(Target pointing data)
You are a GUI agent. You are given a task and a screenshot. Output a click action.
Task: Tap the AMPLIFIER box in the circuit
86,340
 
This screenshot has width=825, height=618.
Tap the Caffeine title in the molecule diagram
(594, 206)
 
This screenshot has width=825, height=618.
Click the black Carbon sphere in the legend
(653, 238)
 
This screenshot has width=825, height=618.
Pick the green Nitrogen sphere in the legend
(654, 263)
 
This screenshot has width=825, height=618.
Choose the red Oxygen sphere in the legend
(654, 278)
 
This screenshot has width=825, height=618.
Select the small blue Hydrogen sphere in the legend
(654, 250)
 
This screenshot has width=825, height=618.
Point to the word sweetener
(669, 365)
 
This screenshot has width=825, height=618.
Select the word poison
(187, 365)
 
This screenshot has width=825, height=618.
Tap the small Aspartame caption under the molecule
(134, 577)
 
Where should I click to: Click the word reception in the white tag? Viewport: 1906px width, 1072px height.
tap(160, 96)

==

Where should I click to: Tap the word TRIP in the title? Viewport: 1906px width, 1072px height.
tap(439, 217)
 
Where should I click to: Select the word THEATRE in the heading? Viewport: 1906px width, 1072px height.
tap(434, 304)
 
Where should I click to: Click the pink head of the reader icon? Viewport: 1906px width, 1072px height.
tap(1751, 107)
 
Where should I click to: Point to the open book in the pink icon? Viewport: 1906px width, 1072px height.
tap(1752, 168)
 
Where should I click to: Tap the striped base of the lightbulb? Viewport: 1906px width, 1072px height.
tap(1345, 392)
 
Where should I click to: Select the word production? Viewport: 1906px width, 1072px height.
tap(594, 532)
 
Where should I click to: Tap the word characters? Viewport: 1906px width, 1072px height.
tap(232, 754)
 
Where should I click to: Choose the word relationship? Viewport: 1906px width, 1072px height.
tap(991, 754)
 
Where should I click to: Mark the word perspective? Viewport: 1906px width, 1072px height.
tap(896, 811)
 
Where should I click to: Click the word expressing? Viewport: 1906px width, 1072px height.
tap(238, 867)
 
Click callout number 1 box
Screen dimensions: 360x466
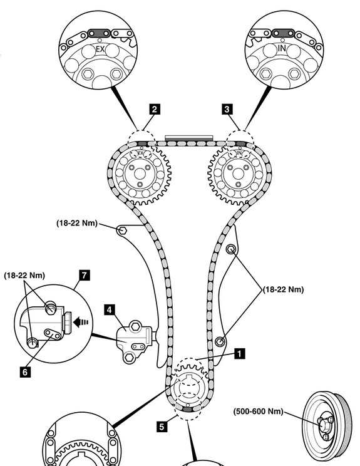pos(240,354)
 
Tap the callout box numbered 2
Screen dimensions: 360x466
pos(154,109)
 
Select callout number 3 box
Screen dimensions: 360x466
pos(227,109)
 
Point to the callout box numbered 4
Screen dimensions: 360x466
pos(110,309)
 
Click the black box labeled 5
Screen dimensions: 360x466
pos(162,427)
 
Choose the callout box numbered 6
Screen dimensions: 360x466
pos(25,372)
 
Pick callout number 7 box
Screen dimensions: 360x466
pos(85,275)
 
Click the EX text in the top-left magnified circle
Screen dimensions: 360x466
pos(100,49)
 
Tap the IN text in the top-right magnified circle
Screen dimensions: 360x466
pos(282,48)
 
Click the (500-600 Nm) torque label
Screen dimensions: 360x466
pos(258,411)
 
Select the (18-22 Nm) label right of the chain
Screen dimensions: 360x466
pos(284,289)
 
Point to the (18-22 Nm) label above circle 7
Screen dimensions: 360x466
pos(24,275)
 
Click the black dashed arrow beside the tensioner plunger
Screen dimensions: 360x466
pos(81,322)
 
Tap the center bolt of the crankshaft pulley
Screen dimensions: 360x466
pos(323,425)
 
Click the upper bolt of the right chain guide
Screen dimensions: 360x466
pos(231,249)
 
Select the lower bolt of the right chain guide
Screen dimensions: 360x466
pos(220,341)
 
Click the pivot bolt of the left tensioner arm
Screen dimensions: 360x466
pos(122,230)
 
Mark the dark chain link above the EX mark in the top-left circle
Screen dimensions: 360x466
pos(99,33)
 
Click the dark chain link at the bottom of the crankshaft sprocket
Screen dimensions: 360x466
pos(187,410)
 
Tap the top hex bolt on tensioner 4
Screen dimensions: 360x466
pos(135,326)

▸ Given request
Copy the lines of the listing verbatim, from the line containing "Where should I click to: Tap the striped" up to and including the line containing "tap(896, 811)".

▸ Full response
Where should I click to: Tap the striped base of the lightbulb? Viewport: 1906px width, 1072px height.
tap(1345, 392)
 
Where should I click to: Select the word production? Viewport: 1906px width, 1072px height.
tap(594, 532)
 
Where should I click to: Tap the word characters? Viewport: 1906px width, 1072px height.
tap(232, 754)
 
Where should I click to: Choose the word relationship? Viewport: 1906px width, 1072px height.
tap(991, 754)
 
Where should I click to: Mark the word perspective? Viewport: 1906px width, 1072px height.
tap(896, 811)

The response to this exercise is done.